----- Records to process

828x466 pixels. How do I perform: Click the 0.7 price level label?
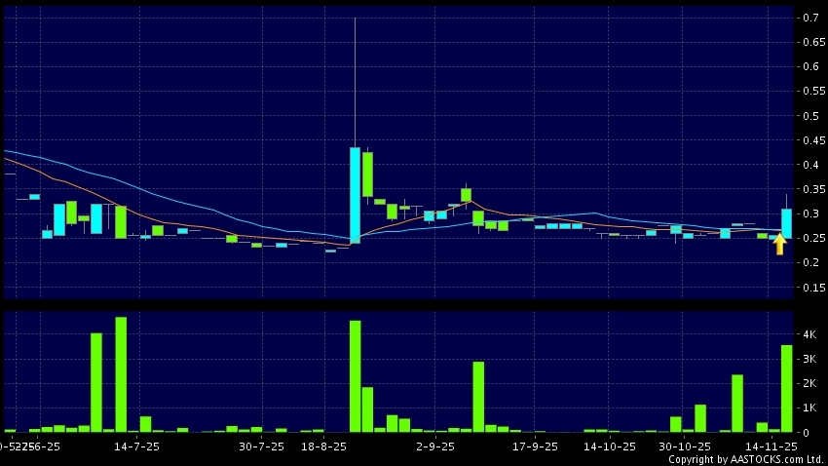click(809, 18)
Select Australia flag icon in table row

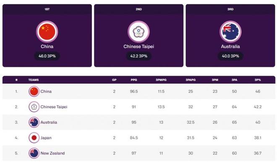(x=34, y=122)
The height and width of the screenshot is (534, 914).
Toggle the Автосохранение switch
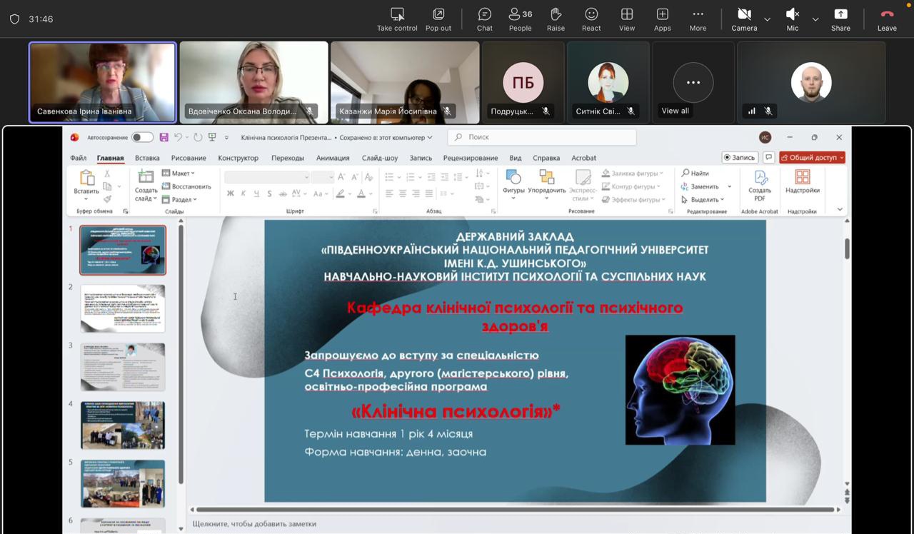point(141,137)
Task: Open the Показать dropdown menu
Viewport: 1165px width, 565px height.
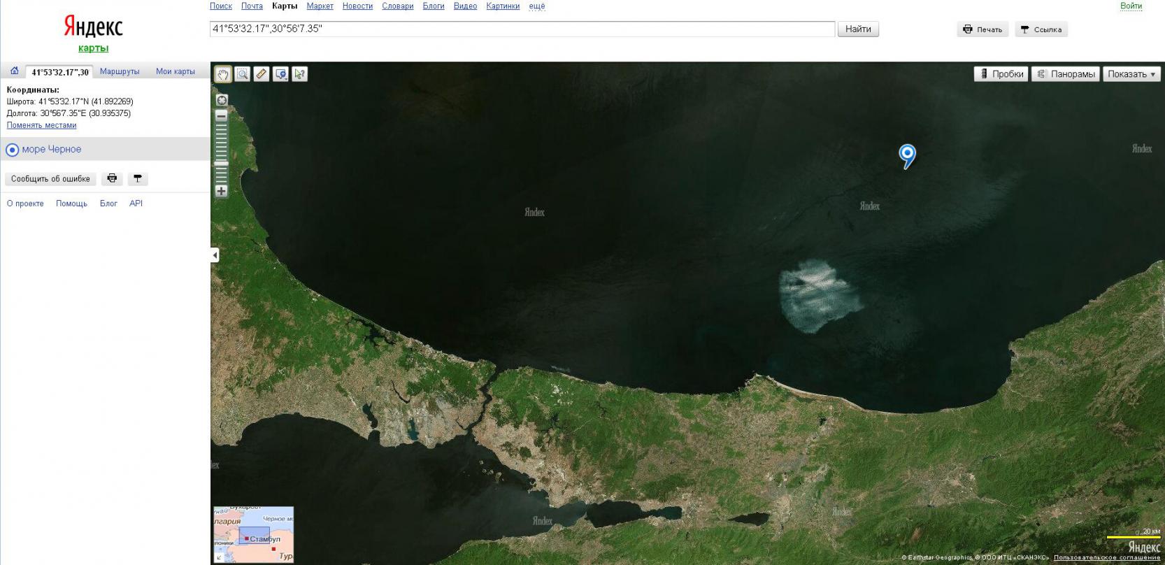Action: coord(1131,74)
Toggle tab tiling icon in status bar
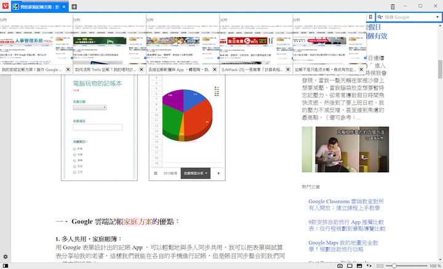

----------

**Task brief**
Please reprint the whole listing exactly and omit its pictures.

**Response to the exercise**
828x466 pixels. How do I perform: Click the 0.7 price level label?
click(809, 18)
Select Australia flag icon in table row

(x=34, y=122)
The height and width of the screenshot is (534, 914).
Toggle the Автосохранение switch
point(141,137)
Task: Open the Показать dropdown menu
Viewport: 1165px width, 565px height.
Action: coord(1131,74)
Toggle tab tiling icon in status bar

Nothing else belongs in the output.